* _EXERCISE_
Could you quote the lines of the data below word for word, starting at the line that contains "You are a GUI" and continuing through the end of the data, leaving the pictures out?

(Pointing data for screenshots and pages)

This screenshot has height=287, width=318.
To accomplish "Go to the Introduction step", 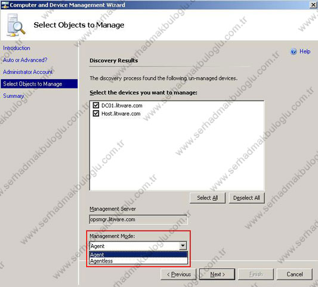I will [x=17, y=48].
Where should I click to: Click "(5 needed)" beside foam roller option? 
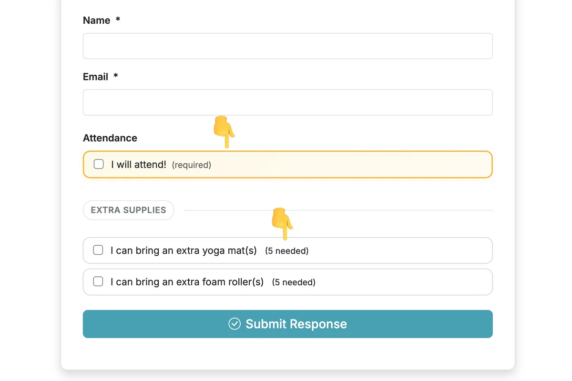294,282
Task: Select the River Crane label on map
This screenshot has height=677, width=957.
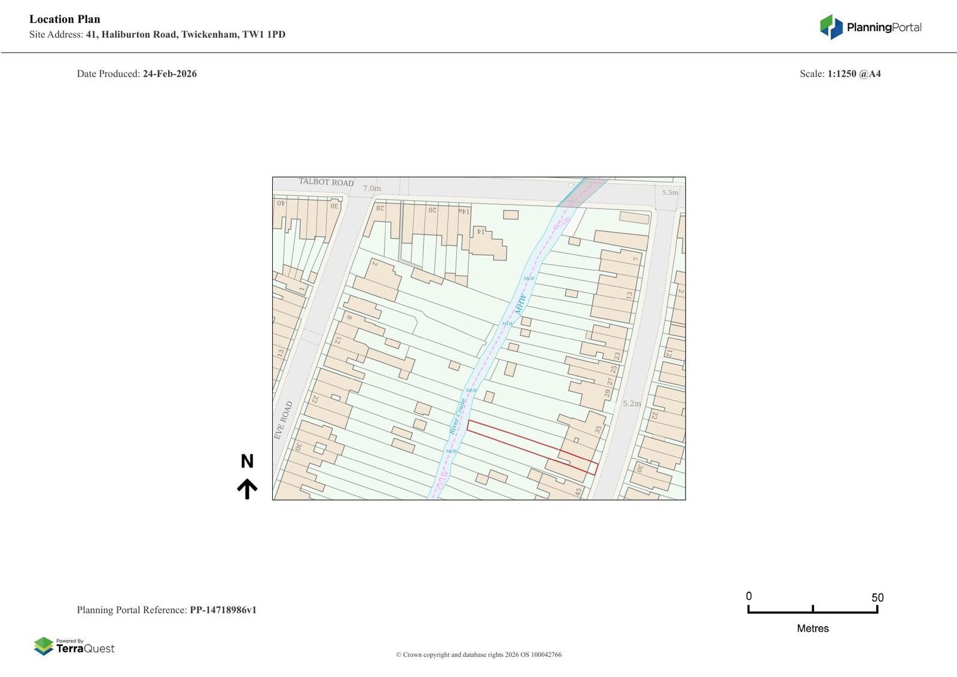Action: [x=458, y=416]

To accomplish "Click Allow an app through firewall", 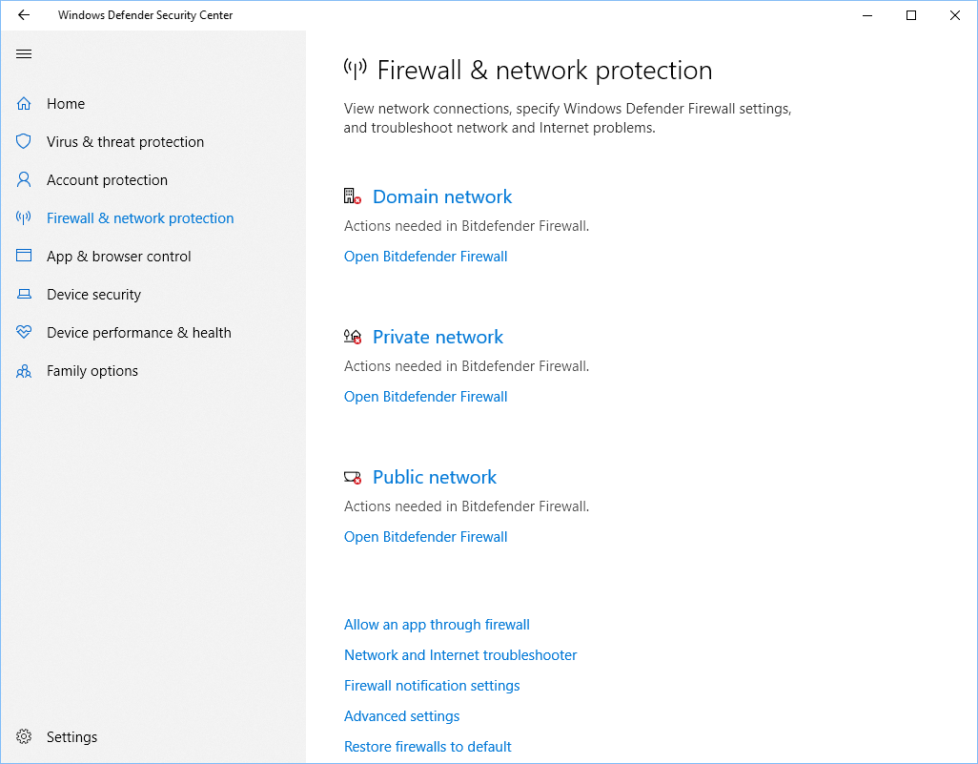I will coord(437,625).
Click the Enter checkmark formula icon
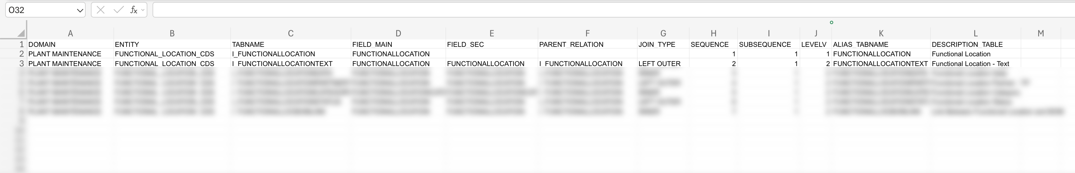1075x173 pixels. pos(119,10)
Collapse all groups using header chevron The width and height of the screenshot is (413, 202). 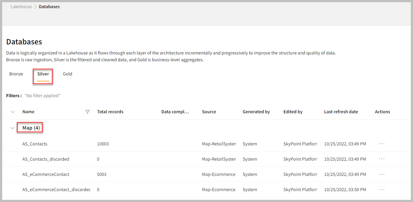point(12,112)
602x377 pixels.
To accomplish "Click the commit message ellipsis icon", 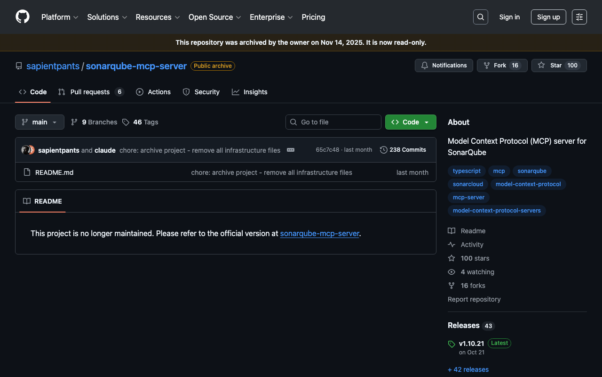I will click(291, 150).
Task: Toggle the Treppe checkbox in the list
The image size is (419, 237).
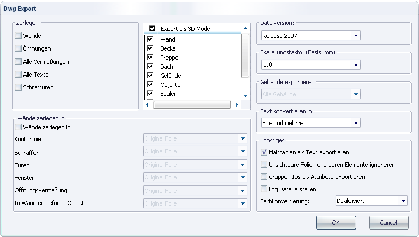Action: click(x=150, y=58)
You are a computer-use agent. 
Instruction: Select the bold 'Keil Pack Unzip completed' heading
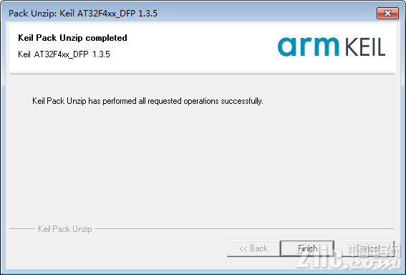[72, 38]
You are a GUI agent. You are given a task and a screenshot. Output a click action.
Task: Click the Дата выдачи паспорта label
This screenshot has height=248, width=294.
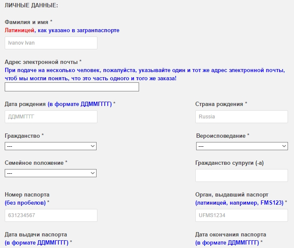point(36,235)

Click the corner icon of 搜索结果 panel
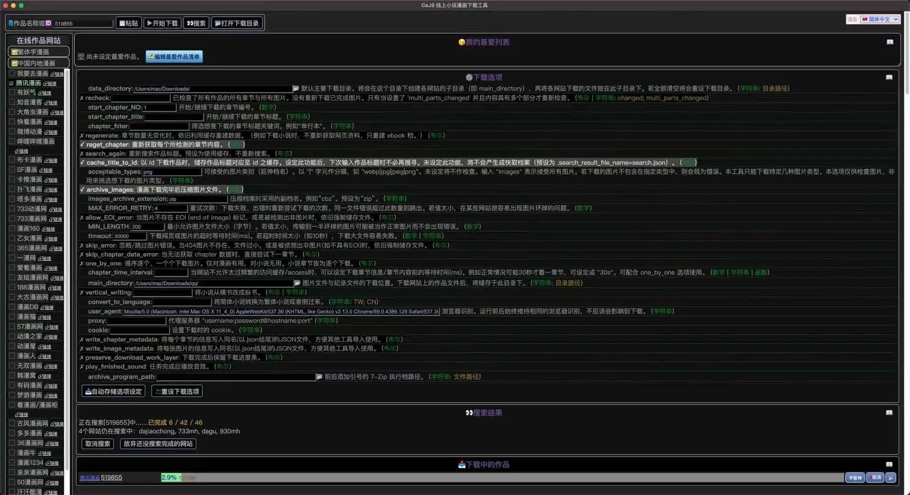[889, 413]
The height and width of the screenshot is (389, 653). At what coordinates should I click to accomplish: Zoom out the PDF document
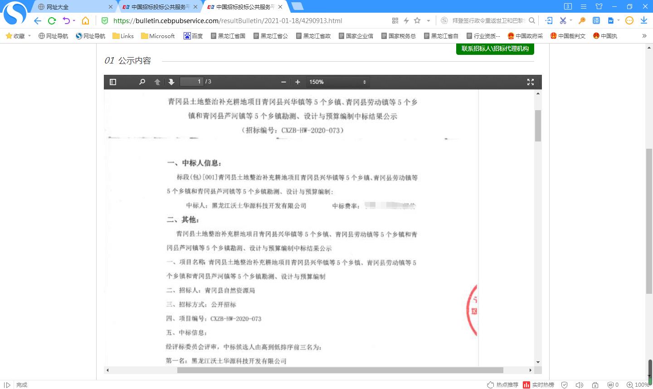tap(283, 82)
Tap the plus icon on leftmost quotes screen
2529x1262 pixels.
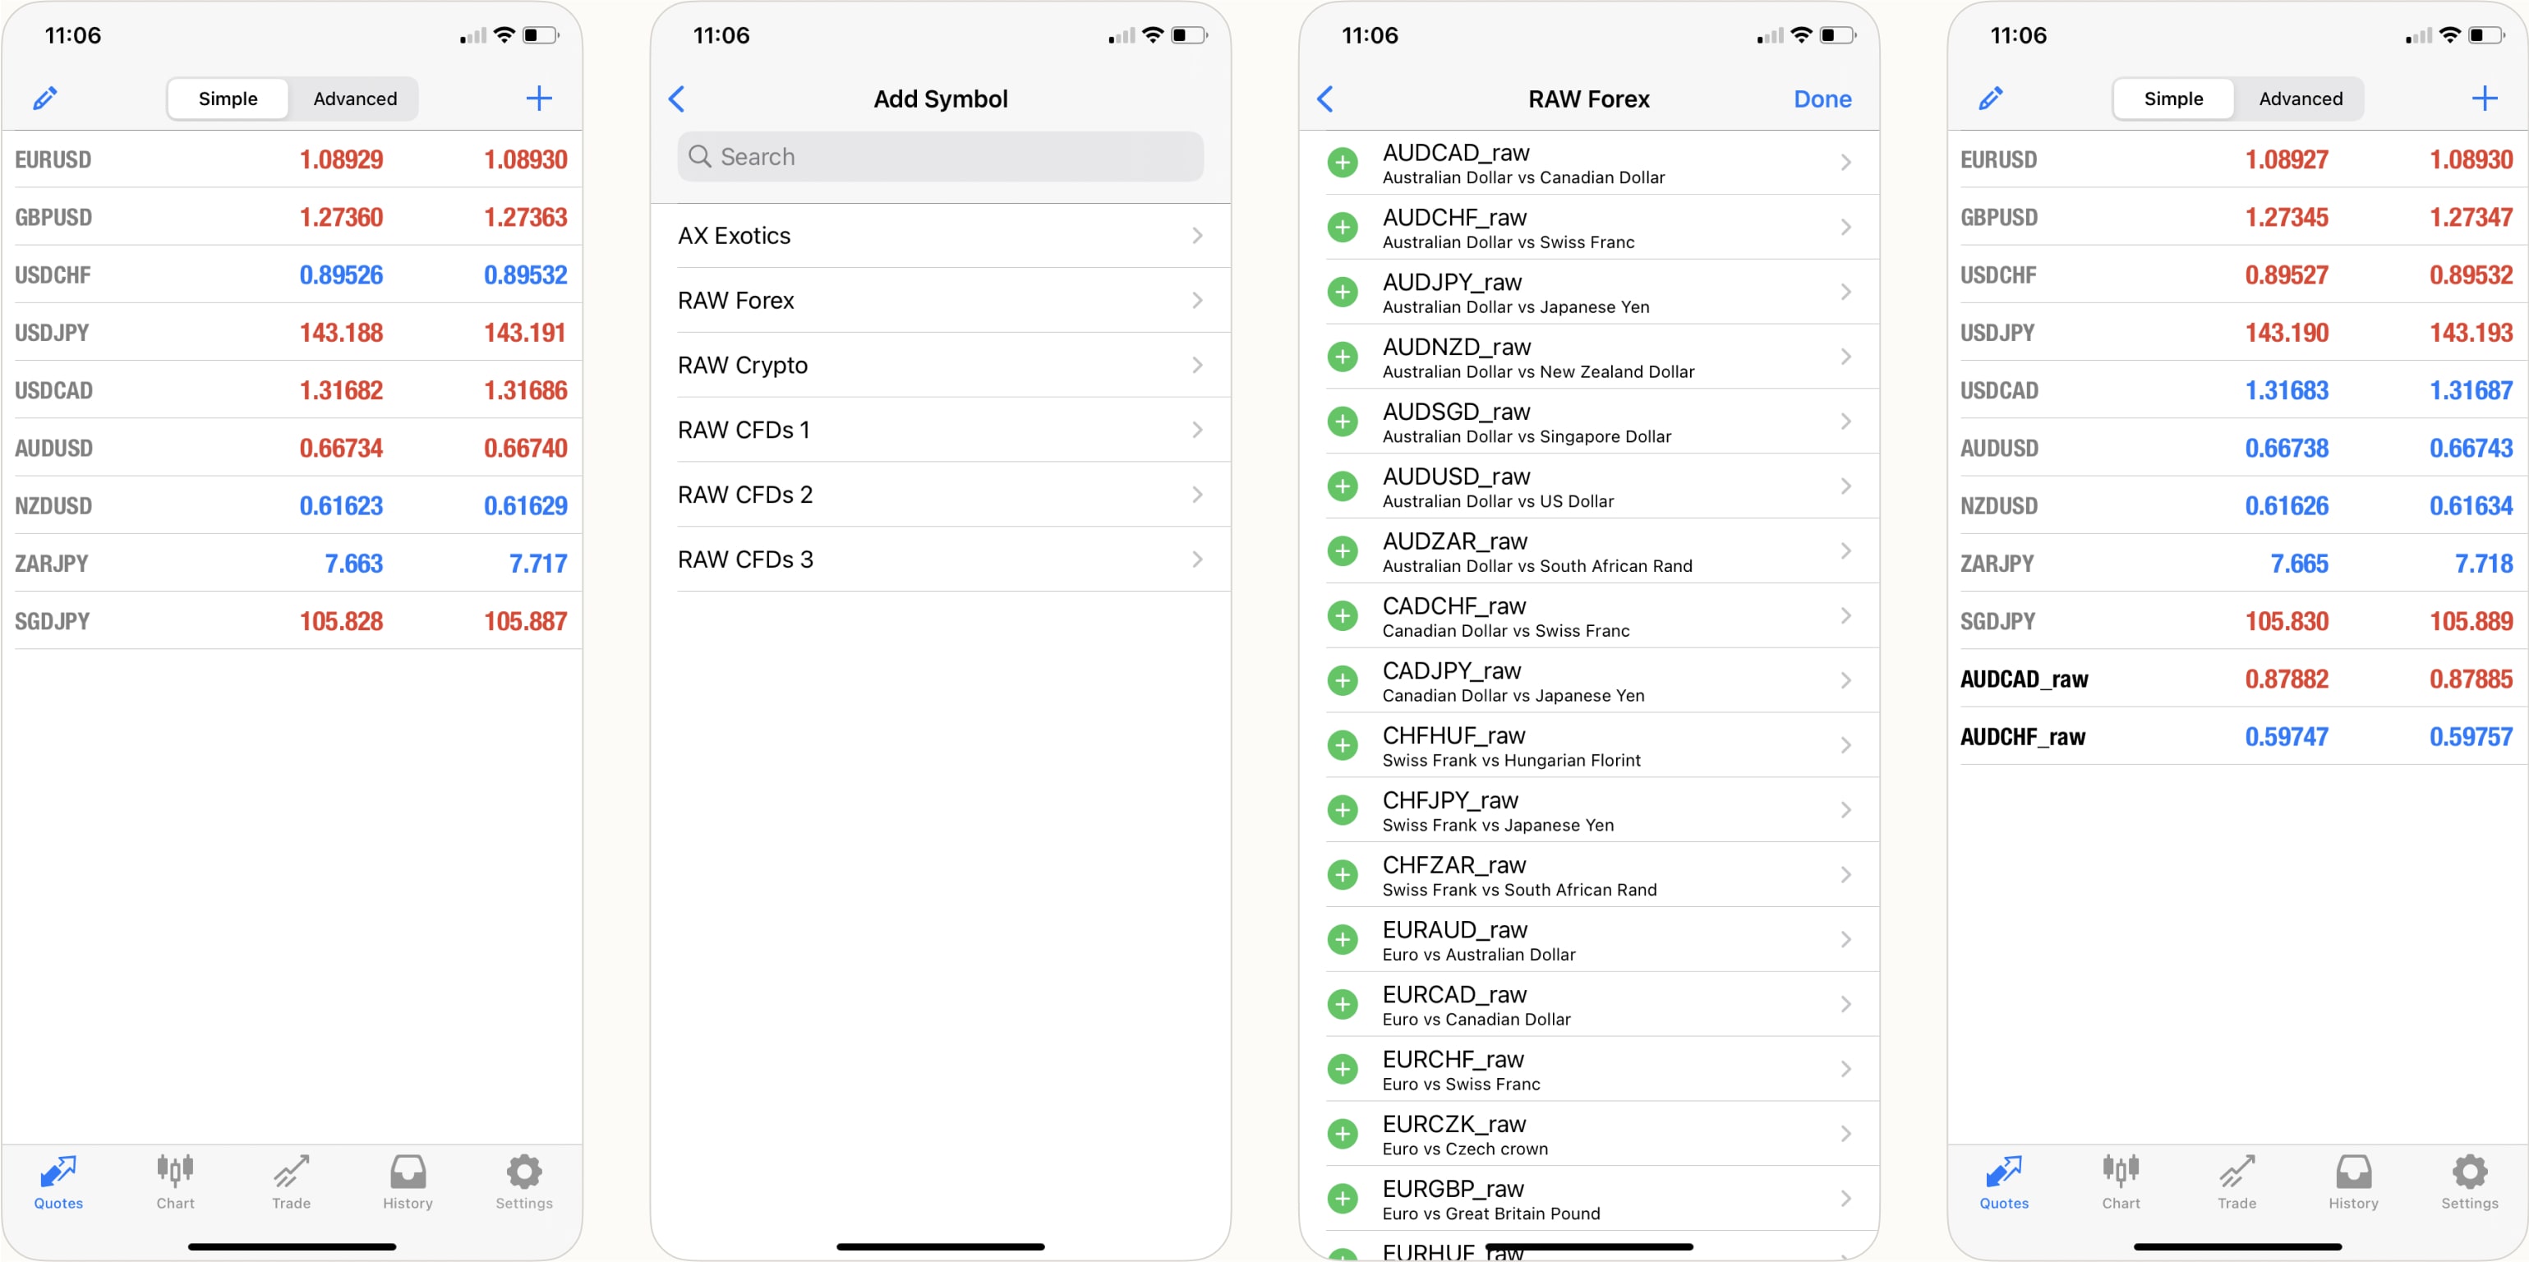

* _THE RESPONSE_
You are a GUI agent. You are given a task and a screenshot. Output a click action.
Task: Click the Дата выдачи паспорта label
This screenshot has height=248, width=294.
point(36,235)

Click the corner icon of 搜索结果 panel
[889, 413]
The height and width of the screenshot is (389, 653). At what coordinates should I click to accomplish: Zoom out the PDF document
tap(283, 82)
Tap the plus icon on leftmost quotes screen
2529x1262 pixels.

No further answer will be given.